From the CEE countries' perspective, the restrictive measures that are generally seen as negative and discriminative among the public, may eventually appear as rather beneficial for their own development in the long range. Practices like brain-drain and the recently developed trend of youth-drain are undeniably malicious for every economy; hence as long as they are brought under control by legitimate measures, the latter, namely the restrictions are justified. To support this idea, I would refer to the term 'transitional period'. There is more in it than meets the eye; relying on fast economic growth rates of the new Member States, the EU expects them to reach certain standards in their first years of membership, whereas potential emigration of workers, especially young and ambitious, (as it is mainly them who statistically migrate the most) may constitute a significant barrier in reaching this goal. Furthermore, many ideologists see such a category of economic migration as "irresponsible and immoral" as it deprives the origin countries of their "energy, talent and skills."13 Considering the flip side of the coin there is to mention that for poorer states, the remittances often improve the welfare of migrants' non-migrating families and bring considerable capital to the home countries14, while short-term migration may also contribute to the acquisition of skills abroad; however in a longer perspective towards becoming fully integrated members of EU, CEE countries are nonetheless expected to adopt the mentality of intensive internal development, thereby improving their GDP by steady economic growth rather then by sending own labour abroad. Yet again, there is to mention that all the above is made on hypothetical assumptions of an increase in the number of migrants, the future level of which is uncertain and can only be predicted.

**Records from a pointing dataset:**
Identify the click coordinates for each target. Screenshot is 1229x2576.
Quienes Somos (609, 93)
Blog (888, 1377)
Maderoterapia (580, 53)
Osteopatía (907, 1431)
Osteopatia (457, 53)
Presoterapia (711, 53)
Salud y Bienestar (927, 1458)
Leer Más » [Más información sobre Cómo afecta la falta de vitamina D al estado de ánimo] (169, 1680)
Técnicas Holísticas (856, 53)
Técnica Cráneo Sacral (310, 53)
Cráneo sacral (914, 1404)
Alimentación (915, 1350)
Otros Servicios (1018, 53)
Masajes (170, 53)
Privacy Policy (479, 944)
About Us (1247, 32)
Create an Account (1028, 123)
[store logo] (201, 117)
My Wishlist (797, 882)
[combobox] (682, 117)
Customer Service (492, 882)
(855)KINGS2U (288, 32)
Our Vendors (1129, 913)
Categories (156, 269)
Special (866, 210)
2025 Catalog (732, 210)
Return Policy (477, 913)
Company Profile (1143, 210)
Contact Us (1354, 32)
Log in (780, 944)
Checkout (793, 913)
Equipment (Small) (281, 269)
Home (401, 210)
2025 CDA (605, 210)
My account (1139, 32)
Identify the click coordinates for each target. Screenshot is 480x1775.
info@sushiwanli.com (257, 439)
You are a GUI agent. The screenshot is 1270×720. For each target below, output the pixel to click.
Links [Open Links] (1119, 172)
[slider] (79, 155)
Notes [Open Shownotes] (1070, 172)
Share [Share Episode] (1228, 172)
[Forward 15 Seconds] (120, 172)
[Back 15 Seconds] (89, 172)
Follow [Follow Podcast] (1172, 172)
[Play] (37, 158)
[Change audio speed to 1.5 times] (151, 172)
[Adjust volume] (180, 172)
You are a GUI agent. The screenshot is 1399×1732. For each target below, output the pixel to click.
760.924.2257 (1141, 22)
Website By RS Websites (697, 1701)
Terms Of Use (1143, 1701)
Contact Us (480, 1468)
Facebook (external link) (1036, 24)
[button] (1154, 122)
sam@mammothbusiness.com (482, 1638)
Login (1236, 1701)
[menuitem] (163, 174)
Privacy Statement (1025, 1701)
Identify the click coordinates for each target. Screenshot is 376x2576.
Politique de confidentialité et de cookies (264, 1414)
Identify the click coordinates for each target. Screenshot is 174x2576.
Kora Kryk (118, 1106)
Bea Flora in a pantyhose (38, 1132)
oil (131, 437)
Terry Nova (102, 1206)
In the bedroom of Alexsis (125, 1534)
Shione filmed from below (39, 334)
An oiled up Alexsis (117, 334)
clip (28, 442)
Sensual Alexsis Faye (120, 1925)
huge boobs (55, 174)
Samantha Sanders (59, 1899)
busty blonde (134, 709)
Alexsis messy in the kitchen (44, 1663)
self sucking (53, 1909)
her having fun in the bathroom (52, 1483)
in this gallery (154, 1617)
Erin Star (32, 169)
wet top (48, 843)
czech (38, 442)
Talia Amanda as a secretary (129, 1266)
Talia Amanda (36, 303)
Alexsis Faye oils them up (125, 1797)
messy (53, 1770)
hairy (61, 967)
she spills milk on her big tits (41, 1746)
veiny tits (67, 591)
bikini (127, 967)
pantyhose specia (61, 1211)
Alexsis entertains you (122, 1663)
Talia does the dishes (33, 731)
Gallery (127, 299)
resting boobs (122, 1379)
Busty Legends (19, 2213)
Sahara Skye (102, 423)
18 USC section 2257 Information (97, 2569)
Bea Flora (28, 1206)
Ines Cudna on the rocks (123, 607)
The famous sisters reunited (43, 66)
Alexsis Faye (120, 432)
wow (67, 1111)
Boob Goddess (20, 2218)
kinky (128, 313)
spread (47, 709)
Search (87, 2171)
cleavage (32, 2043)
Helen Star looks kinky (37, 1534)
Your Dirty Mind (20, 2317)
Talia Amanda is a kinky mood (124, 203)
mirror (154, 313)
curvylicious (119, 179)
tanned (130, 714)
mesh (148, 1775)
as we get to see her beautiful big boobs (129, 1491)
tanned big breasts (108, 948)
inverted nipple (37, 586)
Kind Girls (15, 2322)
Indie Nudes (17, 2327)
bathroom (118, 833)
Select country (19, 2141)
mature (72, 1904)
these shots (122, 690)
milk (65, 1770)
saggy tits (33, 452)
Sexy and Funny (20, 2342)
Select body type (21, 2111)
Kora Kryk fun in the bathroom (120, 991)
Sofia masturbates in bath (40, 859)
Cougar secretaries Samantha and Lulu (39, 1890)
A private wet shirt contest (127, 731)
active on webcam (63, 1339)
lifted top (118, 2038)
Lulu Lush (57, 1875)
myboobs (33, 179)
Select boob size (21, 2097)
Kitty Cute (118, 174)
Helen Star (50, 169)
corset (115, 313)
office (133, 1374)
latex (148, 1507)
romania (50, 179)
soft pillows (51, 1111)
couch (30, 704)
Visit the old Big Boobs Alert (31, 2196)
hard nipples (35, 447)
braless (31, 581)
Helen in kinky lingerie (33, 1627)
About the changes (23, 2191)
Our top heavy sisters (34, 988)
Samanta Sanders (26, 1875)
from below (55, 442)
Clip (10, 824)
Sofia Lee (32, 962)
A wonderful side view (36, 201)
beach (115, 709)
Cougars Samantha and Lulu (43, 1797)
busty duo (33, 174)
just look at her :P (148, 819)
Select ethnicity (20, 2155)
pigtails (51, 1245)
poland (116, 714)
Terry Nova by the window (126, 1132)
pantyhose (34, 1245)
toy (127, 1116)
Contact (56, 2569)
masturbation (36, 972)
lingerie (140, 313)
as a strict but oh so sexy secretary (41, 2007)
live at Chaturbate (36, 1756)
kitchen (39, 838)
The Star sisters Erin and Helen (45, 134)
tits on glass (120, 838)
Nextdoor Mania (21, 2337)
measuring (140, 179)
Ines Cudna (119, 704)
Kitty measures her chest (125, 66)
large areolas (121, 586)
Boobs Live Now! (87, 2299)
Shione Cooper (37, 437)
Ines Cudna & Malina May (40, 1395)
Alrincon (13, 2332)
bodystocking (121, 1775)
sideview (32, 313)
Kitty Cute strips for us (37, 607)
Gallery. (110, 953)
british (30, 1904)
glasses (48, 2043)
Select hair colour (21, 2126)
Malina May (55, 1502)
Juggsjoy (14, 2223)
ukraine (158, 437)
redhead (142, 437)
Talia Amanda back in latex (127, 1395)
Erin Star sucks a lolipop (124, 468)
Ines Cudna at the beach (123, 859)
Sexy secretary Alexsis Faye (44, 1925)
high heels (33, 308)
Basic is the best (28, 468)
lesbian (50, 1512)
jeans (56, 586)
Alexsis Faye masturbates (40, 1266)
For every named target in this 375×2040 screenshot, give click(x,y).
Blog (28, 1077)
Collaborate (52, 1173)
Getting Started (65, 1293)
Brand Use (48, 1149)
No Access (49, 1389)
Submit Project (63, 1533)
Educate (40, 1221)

**Directions:**
1/ In the migration text, what do many ideologists call this category of economic migration?
2/ Please extract the records from their first line through the line that contains "Técnica Cráneo Sacral (310, 53)", reproducing each line unchanged.

**Answers for the tasks:**
1/ They call it "irresponsible and immoral."

2/
Identify the click coordinates for each target. Screenshot is 1229x2576.
Quienes Somos (609, 93)
Blog (888, 1377)
Maderoterapia (580, 53)
Osteopatía (907, 1431)
Osteopatia (457, 53)
Presoterapia (711, 53)
Salud y Bienestar (927, 1458)
Leer Más » [Más información sobre Cómo afecta la falta de vitamina D al estado de ánimo] (169, 1680)
Técnicas Holísticas (856, 53)
Técnica Cráneo Sacral (310, 53)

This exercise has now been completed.